Leopoldo Franchetti was influenced by the ideas of John Stuart Mill and became a liberal. His relation with his Jewishness was so conflictual that no trace of it can be found in his public activity. In 1873, he took a sabbatical in southern Italy and became one of the foremost authorities regarding the "problems of southern Italy", and pioneer of meridionalism.

==Inquiry into the Mafia==
In 1876, Franchetti travelled to Sicily with Sidney Sonnino to conduct an unofficial inquiry into the state of Sicilian society. In 1877, the two men published their research on Sicily in a substantial two-part report. In the first part Sonnino analysed the lives of the island's landless peasants. Franchetti's half of the report, Political and Administrative Conditions in Sicily, was an analysis of the Mafia in the nineteenth century that is still considered authoritative today. Franchetti would ultimately influence thinking about the Mafia more than anyone else until Giovanni Falcone over a hundred years later. Political and Administrative Conditions in Sicily is the first convincing explanation of how the Mafia came to be.

Franchetti saw the Mafia as an "industry of violence" and described the designation of the term "Mafia": "the term mafia found a class of violent criminals ready and waiting for a name to define them, and, given their special character and importance in Sicilian society, they had the right to a different name from that defining vulgar criminals in other countries". He saw the Mafia as deeply rooted in Sicilian society and impossible to quench unless the very structure of the island's social institutions were to undergo a fundamental change. The Franchetti-Sonnino report was rebuked and labelled as 'unpatriotic'. It is now considered one of the most coherent and comprehensive accounts of the Sicilian mafia and its surroundings.

==In Eritrea==
Franchetti, as an agricultural advisor of the Italian government in Eritrea, estimated that there was plenty of land and few people in Eritrea and recommended the colonization of the highlands by Italian settlers. He undertook the first land expropriations in 1893 with the vision that two million Italian peasants would settle down in Eritrea. Large tracts of land were declared public and all grazing land was declared state owned, which was a clear interference with the traditional land right system in the highlands.
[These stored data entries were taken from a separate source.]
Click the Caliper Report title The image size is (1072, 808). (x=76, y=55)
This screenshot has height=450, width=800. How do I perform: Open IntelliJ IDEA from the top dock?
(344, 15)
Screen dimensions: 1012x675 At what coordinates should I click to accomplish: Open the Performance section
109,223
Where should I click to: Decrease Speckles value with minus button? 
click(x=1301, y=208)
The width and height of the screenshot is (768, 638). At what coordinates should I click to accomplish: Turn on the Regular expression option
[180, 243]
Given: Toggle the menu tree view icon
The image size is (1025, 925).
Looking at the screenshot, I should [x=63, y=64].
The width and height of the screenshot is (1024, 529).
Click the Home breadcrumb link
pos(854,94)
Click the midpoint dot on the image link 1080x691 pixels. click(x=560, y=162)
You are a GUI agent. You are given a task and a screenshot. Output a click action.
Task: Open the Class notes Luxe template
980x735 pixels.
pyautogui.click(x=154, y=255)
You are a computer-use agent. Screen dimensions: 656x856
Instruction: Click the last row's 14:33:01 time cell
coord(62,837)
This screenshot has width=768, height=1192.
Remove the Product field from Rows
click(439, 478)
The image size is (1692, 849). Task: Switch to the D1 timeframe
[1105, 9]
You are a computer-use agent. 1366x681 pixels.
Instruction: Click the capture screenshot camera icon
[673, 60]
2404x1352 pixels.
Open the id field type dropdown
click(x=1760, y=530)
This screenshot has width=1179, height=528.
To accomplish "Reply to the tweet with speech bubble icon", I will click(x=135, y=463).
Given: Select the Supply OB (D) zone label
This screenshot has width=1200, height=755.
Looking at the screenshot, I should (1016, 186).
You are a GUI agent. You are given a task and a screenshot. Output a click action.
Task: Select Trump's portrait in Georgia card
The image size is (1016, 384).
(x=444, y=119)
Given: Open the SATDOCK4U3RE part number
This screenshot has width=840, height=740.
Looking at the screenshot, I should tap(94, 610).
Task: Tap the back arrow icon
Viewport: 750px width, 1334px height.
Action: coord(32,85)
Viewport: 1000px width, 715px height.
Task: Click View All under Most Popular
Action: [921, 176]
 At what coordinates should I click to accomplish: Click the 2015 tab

However, the highlands were only sparsely populated because of the great famine in 1888–92 as a result of rinderpest (see 1890s African rinderpest epizootic) and subsequent epidemics. Returning to their villages they had abandoned because of the famine, they saw their land confiscated. Riots and revolts broke out and most of the Italian settlers returned to Italy in dismay.

==Civil passion==
In 1880 Franchetti moved to Città di Castello and in 1900 married Alice Hallgarten born in New York in 1874, with whom he moved into the recently completed Villa della Montesca. The educator and reformer Maria Montessori collaborated with Hallgarten on the creation of a seminar which gave life to the first publication of the Method for Scientific Pedagogy, universally known as the Montessori Method. Montessori's first training course for teachers was conducted at Villa della Montesca in 1909.

Franchetti died of mysterious causes, perhaps suicide, after the dawn of the defeat in the Caporetto in World War I and left his estate to a charitable organization and his farm to the farmers who worked it.